The DevOps team recently consolidated its DevOps tools – GitHub, Jenkins and Checkmarx – and switched to GitLab, lowering its maintenance costs and improving operational efficiencies as a result.

“The tech team worked through a process, decided what was best and worked through the migration,” said Cresp. “Now they are extremely proud of the engineering and automation that we’ve got in place there.”

The DevOps toolchain consolidation effort had reduced the bank’s cloud usage costs by 60%, with about a 20% performance increase and at least 30% improvement in resilience across migrated workloads.

Many forward-looking banks have teamed up with financial technology (fintech) firms to develop new services and reach out to new customers. Bendigo and Adelaide Bank is doing the same, with its APIs being used by the likes of mortgage provider Tic:Toc.

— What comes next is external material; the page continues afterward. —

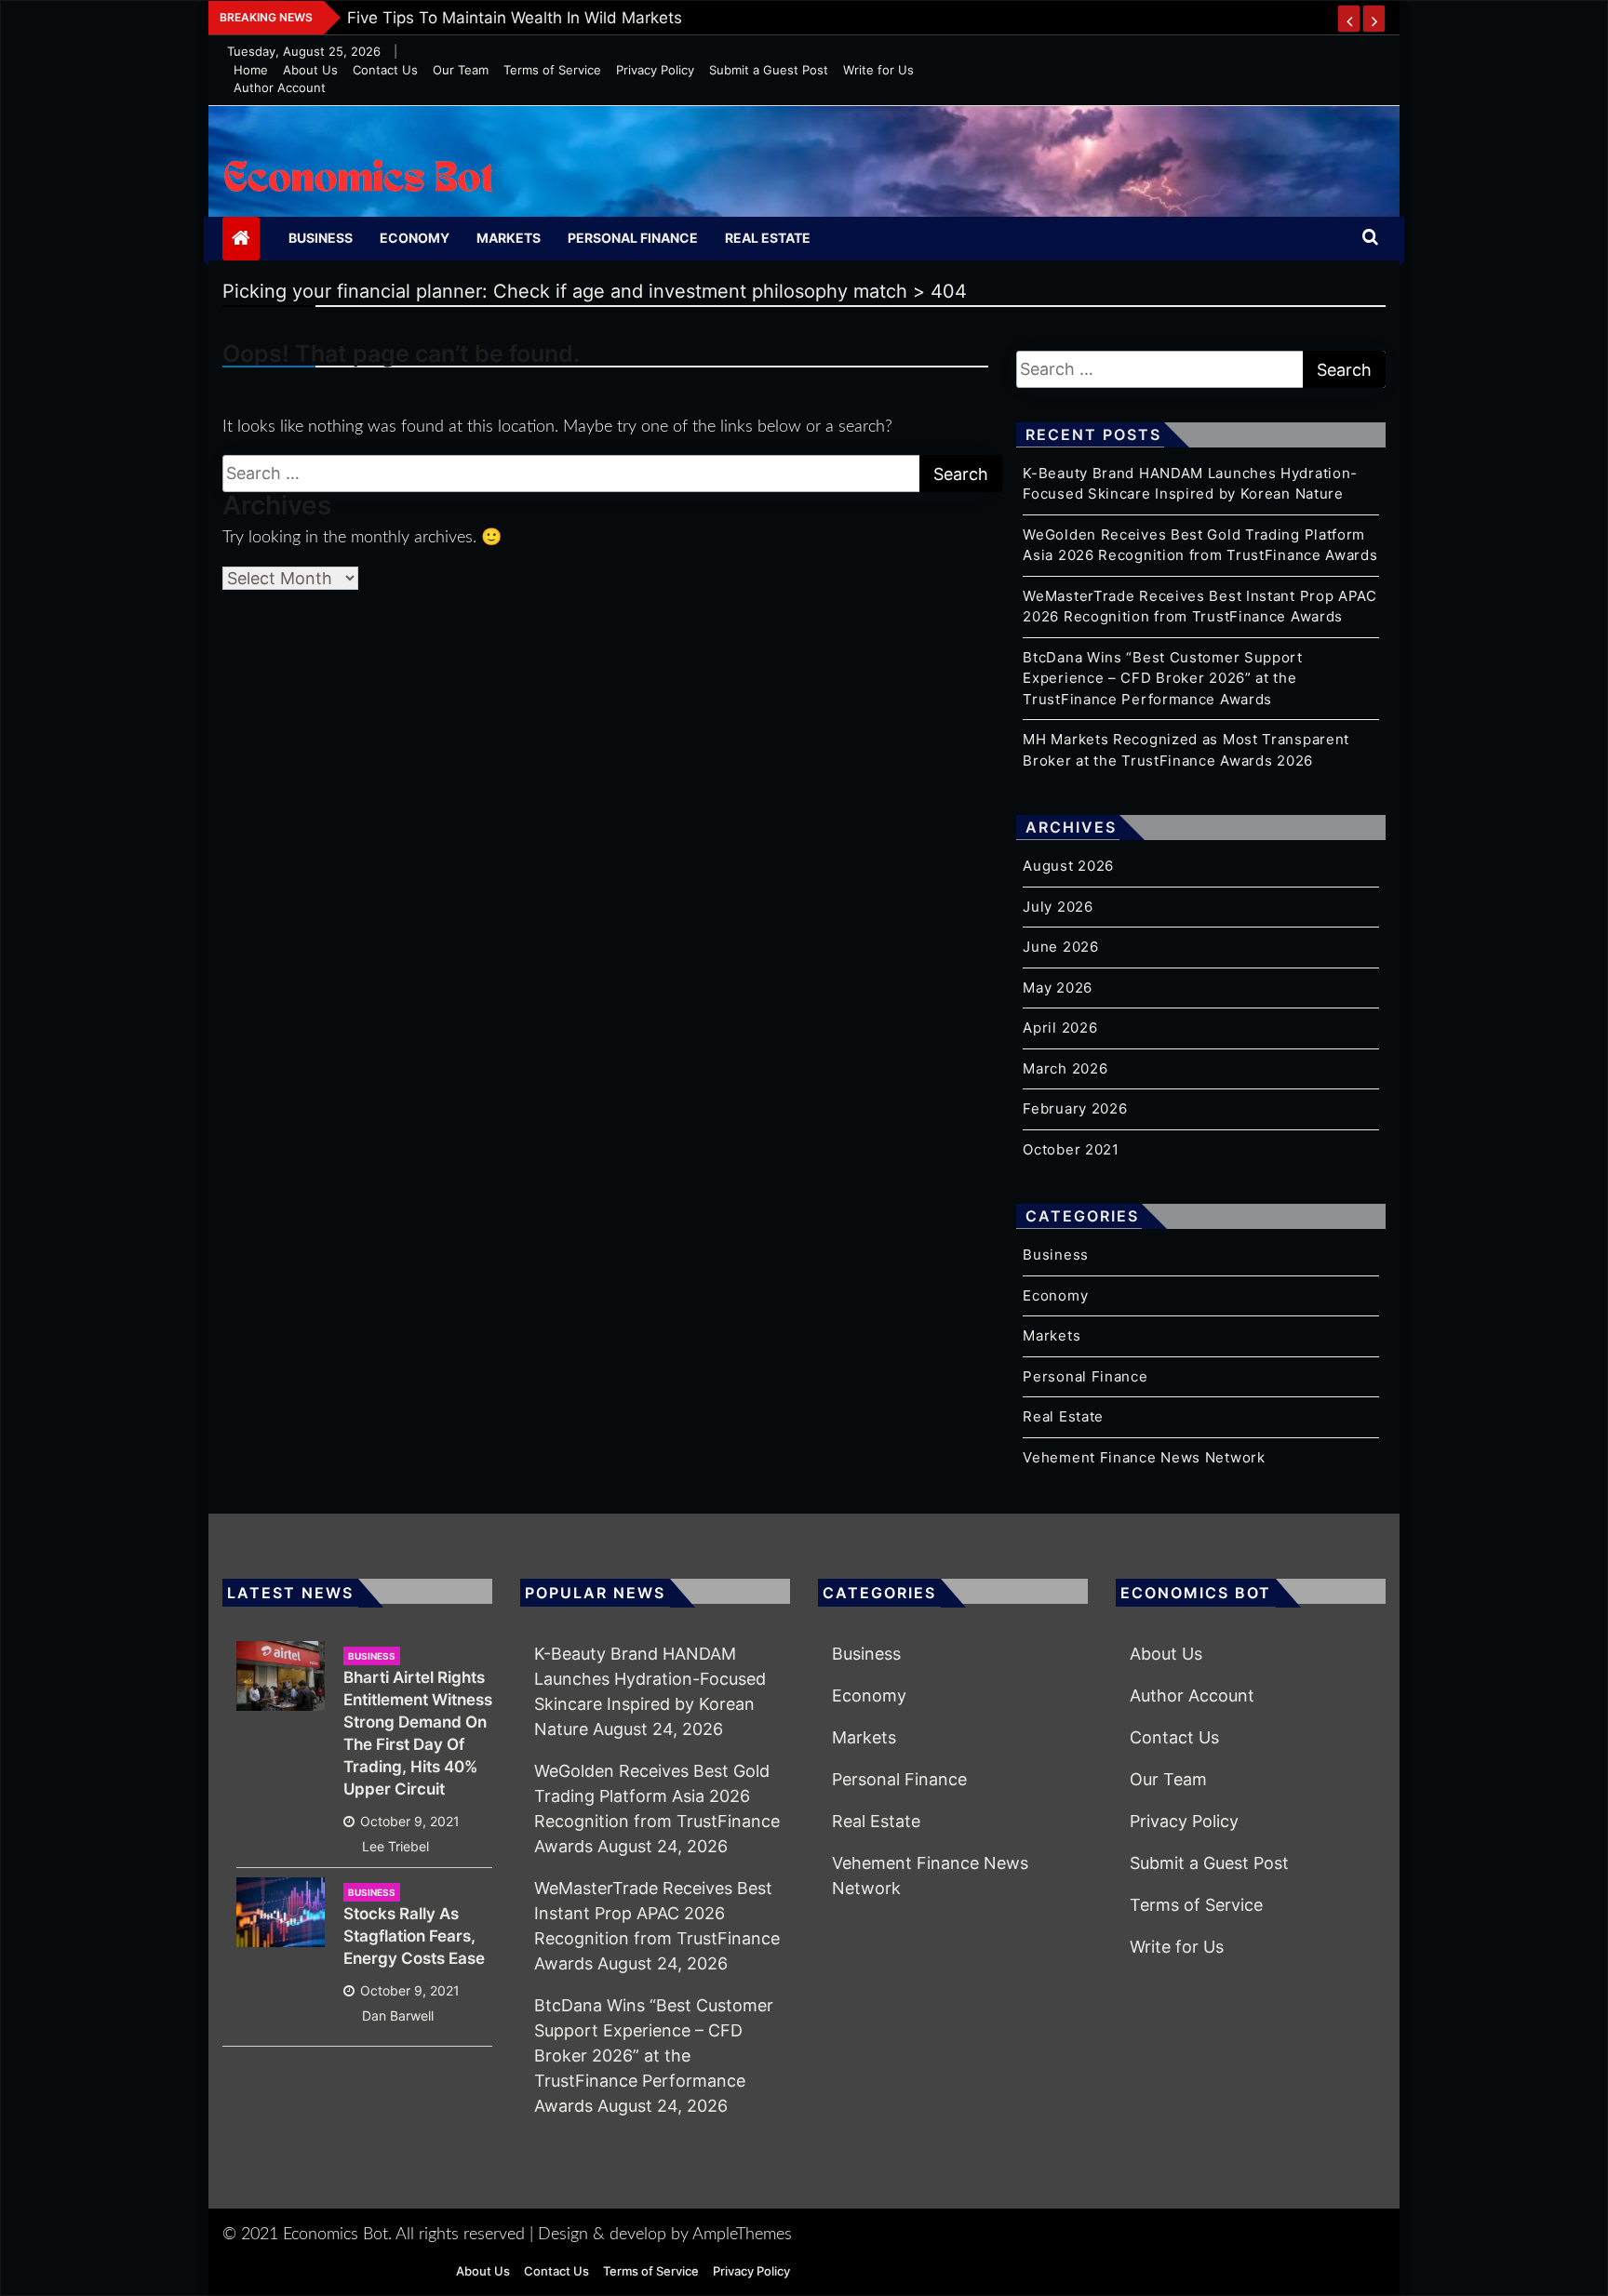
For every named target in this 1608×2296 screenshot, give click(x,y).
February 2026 (1075, 1108)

“We are using capability like that to make sure that, as we simplify and modernise, we are enabling ourselves to connect with partners and fintechs easily, because they’ll think of channels and ways of interacting with customers that we won’t be able to,” said Cresp.

While the bank’s CEO and board have been supportive of technology initiatives, Cresp, who has had a long career in financial services, is sparing no effort to emphasise the impact of his team’s work.

“We’ve invested heavily in storytelling to explain what we’ve done and how we’ve improved our risk and financial position, backed up by data,” he said. “That has injected more trust in what we’re doing and how we’re going about it.”